Thelar Wetlands, on Hood Canal
By Travis Baker, from Hood Canal: Splendor at Risk
The geologic forces that make Hood Canal what it is today - one of only two fjord like bodies of water in the continental U.S., its water flow limited by a shallow sill near its mouth - are only partially understood.
Much of what we know is only theory, and some of that theory is in dispute. But it appears Hood Canal is the work of rivers and a series of glaciers that exploited a weakness along the edge of the Olympic Mountains, a weakness probably created by a geologic fault line. For millions of years, the subterranean ocean plates have moved under North America in the never-ending reshaping of the earth.
Two or three yards at a time every 1,000 years or so, volcanic rock created on the Pacific ocean floor migrated to what has become the west coast of America. Some was thrust upward, building the Olympics. But most moved under the continental plate until it reached depths where temperatures melted it.

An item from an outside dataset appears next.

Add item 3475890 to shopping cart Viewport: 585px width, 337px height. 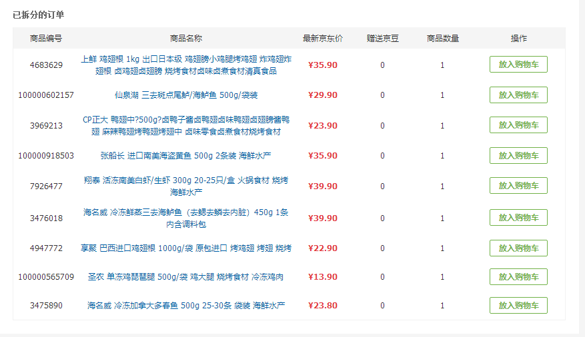518,305
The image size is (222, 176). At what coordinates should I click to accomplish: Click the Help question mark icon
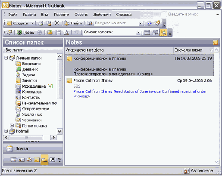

That molten rock sought escape in a series of volcanoes that created the Cascades. In between were the Puget Lowlands, and what would become the Hood Canal, which stretches 63 miles from its mouth to the tip of Lynch Cove at Belfair.
One might be mystified by the geologic force that could turn a glacier more than 90 degrees, as at the elbow of the canal where the Skokomish River enters. In fact, there is no such force.
Hood Canal Watershed
Puget Sound Map
Though the basic contour of the lowlands was established by the growth of the Olympics to the west and the creation of the Cascades to the east, the often mysterious interplay between glaciers, the immense lakes that sometimes formed ahead of them, and the rivers that drained those lakes account for much other smaller-scale topography in the region.
At least four times the ice sheet came and went from the Puget Lowlands. Boulders trapped beneath its tremendous weight exploited weakness in the land surface to gouge out valleys. Many, including Hood Canal, filled with sea water when the ice receded and sea level rose from the melt. Stands of trees fell before the advancing ice and can be found buried in the landscape to this day.
Between glaciers, tens of thousands of years of stream erosion created other valleys, one of which linked to what is now the bottom arm of Hood Canal to Sinclair Inlet via the approximate route of the railroad tracks leading from Belfair to Bremerton. Why a portion of that channel is now Kitsap and Mason county uplands while another part of it is now the floor of the canal remains a geologic mystery.
So are the sills left by the last glacier that are now covered by the waters of Hood Canal. The sill is not bedrock, too hard to have been wiped away by the most recent glacier. Rather it is made of "unconsolidated sediments" that accumulated over the past few million years. But Hood Canal isn't a freak in that regard. Many fjords have a sill.